Hamas leaders often criticised Fatah on religious as well as political grounds, referring disdainfully to their representatives ‘debauching themselves, drinking, singing, carrying on here as they did in Jordan, Lebanon and Tunis’. Yet immediately after the
Oslo signing those same leaders appealed publicly for an avoidance of civil conflict with the PA and sought, throughout the OPT, to form conciliation committees which could cooperate on welfare work. But alas! the Accords allowed Arafat to bring in 7,000 armed Fedayeen, veterans of the PLO, and these forces, by drastically upsetting the power balance, rendered the committees obsolete. At this point Ariel Sharon (patron saint of the settlers and then Israel’s Foreign Minister) asked with a smirk, ‘Why should we chase Hamas when the PLO can do it for us?’ Sure enough, on both the West Bank and the Strip PA security forces were soon fighting side by side with the IDF against Hamas. This prompted a series of vicious suicide bombings in Israel and on 17 November 1994 Arafat arrested some 400 Hamas leaders and followers. When 20,000 protesters gathered outside Gaza’s Palestine Mosque, the PA police opened fire on them, killing fourteen and wounding 270.

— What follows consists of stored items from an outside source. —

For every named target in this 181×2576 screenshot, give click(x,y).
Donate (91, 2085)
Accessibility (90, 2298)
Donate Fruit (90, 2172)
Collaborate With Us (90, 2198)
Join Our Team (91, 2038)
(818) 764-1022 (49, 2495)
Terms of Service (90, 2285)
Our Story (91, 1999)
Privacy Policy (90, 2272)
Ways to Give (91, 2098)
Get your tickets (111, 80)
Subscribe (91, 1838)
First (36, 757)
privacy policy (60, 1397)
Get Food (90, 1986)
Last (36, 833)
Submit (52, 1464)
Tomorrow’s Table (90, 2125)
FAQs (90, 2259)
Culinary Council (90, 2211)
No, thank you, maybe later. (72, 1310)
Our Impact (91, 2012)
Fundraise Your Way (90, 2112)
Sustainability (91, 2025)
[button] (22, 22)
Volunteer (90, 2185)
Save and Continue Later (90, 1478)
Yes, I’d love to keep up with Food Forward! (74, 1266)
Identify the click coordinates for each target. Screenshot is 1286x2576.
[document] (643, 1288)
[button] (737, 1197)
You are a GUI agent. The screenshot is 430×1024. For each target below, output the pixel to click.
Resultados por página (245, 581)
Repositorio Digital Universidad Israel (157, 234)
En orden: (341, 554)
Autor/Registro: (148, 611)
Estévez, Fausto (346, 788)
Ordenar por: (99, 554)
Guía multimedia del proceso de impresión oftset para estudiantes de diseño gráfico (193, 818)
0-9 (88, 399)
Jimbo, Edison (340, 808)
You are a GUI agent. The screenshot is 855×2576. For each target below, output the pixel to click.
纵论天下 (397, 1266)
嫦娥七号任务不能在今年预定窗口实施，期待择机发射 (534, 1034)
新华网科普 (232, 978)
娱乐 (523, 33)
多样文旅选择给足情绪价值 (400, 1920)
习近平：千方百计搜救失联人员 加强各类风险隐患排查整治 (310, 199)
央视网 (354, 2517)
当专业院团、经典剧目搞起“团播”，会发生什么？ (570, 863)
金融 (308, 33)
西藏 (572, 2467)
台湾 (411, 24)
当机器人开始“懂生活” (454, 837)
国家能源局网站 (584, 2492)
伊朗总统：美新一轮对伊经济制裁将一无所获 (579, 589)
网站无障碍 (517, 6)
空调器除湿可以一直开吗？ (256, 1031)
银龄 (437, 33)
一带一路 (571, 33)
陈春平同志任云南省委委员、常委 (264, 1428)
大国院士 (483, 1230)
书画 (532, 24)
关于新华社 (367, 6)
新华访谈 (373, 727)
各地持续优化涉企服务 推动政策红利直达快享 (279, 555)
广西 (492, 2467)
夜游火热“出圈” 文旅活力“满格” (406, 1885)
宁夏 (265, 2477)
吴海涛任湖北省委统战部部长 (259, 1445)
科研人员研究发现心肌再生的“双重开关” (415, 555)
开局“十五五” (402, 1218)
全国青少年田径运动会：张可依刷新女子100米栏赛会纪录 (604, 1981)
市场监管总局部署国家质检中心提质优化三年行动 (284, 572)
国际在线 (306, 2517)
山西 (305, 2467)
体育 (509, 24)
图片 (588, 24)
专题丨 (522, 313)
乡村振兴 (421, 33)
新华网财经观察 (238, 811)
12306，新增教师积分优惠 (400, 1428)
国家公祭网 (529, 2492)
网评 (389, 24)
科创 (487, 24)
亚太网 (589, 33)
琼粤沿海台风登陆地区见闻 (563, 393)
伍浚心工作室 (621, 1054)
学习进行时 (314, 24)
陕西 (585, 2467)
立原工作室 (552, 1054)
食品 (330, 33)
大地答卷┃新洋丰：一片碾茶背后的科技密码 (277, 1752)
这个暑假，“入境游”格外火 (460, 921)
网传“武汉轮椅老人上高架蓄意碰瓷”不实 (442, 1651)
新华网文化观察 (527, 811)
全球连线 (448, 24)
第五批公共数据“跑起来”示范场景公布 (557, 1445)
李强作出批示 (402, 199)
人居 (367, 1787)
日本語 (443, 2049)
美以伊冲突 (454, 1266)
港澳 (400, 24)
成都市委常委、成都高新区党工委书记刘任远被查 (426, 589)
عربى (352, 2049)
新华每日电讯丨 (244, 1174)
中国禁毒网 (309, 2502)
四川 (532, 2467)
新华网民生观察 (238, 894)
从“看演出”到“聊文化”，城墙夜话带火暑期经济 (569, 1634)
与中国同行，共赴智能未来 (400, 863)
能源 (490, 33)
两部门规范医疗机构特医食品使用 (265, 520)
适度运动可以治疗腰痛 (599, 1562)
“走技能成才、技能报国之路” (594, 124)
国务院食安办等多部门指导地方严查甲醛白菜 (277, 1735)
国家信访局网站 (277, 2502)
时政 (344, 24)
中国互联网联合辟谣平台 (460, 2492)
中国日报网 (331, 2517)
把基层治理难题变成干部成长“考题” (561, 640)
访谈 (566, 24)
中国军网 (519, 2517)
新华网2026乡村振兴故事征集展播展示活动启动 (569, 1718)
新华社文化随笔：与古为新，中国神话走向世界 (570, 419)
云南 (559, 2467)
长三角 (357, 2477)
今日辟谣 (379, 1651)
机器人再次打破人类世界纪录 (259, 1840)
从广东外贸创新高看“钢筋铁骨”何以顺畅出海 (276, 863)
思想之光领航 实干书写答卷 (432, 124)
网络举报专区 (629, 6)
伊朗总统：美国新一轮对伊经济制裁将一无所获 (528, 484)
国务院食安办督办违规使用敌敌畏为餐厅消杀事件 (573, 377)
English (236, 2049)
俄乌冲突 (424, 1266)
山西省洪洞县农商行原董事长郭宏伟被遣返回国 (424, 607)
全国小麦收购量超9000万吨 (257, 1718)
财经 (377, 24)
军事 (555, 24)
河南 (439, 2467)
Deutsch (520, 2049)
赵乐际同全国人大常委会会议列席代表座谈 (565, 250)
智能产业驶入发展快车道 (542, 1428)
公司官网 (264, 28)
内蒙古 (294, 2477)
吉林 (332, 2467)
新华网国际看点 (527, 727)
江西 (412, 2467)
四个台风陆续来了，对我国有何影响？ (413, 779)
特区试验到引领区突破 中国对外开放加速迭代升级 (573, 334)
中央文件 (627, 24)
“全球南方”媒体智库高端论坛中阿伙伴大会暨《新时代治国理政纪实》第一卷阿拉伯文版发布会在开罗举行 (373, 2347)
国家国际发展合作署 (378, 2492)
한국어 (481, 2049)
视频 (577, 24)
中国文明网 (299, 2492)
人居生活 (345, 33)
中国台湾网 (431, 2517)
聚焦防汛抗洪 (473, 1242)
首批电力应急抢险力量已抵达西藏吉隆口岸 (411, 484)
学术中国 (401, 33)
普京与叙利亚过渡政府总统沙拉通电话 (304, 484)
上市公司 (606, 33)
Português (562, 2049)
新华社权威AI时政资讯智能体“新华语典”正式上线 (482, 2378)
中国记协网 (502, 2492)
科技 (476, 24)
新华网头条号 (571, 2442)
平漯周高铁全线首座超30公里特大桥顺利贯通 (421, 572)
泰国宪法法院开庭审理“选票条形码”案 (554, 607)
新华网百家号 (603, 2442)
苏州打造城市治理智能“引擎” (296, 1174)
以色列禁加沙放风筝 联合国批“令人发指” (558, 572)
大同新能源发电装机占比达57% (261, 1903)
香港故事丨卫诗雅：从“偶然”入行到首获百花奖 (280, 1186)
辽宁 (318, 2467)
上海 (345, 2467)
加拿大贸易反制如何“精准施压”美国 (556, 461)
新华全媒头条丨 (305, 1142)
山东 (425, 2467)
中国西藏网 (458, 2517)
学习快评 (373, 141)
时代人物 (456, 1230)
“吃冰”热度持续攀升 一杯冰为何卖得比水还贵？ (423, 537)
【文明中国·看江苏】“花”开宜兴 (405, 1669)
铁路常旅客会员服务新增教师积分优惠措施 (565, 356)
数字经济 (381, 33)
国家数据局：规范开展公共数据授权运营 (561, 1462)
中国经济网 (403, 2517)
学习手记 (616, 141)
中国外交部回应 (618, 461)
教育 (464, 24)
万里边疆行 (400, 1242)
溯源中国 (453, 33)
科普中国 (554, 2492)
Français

In February 1996, less than two months after the assassination of Ayyash, their most skilled bomb-maker, Hamas despatched a retaliatory team of suicide bombers to Israel, killing 58 civilians and wounding hundreds. In response, thousands of Hamas activists were jailed, tortured and (if family money was available) held to ransom by Mohammed Dahlan’s US-trained Fatah forces. Dr al-Zahar and his senior colleagues were among those arrested and Dahlan ordered them to be forcibly debearded before their interrogations.
Afterwards
Dr al-Zahar commented, ‘Israel hoped Hamas would be isolated and weakened by Oslo but in fact it has allowed for the rise of a more vigorous, militant leadership. It also gained us much popular support even where we were not liked before.’